Platzer: You have magnetic sensors, proton and electron sensors. So solar storms are actually a hundreds of millions of dollars of damage problem. NOAA predicted that if a solar storm that we had in the late nineteenth century hit the US today, we’d have a trillion dollar damages on earth in equipment. And if you don’t have a sensor network which does magnetic fields, electrons, and protons from the sun, you don’t have enough early warning and you have this damage.

Kirkpatrick: Do we have that today up there now?

Platzer: No, we don’t.

Kirkpatrick: We don’t have it all? So somebody could decide to use your product for that.

Platzer: Yeah.

Kirkpatrick: You’re not going to do it yourself, but someone might decide to rent capacity from you and put it in there, right?

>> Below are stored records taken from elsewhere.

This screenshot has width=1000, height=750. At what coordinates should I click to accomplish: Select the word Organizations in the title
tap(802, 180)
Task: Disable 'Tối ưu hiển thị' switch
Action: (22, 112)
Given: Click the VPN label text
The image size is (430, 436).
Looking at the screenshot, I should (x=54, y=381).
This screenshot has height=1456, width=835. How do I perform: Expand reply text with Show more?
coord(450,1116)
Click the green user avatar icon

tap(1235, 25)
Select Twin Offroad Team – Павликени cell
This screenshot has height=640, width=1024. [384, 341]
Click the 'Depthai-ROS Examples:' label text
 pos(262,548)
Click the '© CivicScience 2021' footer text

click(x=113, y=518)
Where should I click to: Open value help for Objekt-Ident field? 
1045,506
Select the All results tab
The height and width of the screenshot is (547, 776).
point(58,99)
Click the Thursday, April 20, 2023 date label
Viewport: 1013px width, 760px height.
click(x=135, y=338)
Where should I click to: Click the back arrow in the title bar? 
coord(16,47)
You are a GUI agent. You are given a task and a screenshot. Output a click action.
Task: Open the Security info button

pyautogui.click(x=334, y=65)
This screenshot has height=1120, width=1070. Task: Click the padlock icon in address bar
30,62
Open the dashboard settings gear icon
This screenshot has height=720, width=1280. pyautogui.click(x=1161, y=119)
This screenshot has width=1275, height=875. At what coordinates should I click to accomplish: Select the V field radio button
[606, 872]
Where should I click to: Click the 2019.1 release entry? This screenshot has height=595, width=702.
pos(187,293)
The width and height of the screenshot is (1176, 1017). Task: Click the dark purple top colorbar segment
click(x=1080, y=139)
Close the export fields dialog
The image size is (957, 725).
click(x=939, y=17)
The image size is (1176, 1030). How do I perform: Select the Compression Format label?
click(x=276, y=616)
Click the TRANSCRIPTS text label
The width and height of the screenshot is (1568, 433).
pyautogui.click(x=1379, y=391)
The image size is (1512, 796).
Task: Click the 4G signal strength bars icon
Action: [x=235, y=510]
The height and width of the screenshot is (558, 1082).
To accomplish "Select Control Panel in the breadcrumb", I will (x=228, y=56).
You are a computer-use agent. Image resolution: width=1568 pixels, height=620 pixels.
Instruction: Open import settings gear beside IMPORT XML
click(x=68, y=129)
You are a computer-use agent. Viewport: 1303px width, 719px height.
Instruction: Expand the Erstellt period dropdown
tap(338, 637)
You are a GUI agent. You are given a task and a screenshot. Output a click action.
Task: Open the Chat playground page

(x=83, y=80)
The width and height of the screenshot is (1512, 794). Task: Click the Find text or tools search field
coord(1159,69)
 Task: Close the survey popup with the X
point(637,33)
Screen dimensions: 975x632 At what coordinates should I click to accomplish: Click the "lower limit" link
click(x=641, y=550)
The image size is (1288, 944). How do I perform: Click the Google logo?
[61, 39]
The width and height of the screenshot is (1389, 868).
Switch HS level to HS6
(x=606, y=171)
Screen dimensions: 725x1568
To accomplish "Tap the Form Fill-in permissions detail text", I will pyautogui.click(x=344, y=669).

Platzer: To buy the data—yeah.

Kirkpatrick: So the idea is that these are going to be accessible to be rented for any kind of act, right? That’s the basic concept?

Platzer: Yes. And we have released an SDK for our satellite, so people can build applications based on this technology that is in space.

Kirkpatrick: And so again, just to reiterate, because I think it is really worth underscoring, because the satellites themselves are getting so cheap and you’re going to have capabilities to launch large numbers of them at once, in like one package that then disperses out—you didn’t actually tell us that, but you told me that before—

Platzer: Yeah. That’s secret.

Kirkpatrick: You can keep the technology in space much more up-to-date—

Platzer: Yes.

Kirkpatrick: In the same way that it’s up-to-date in our pockets, but we have Windows 98 in space.

Platzer: Yes.

Kirkpatrick: And then it’s a fundamental sea change in the nature of the technology we’re going to have in space, and then combined with all these sensors on earth, it just adds to the truly revolutionary quality of this Internet of Everything, right?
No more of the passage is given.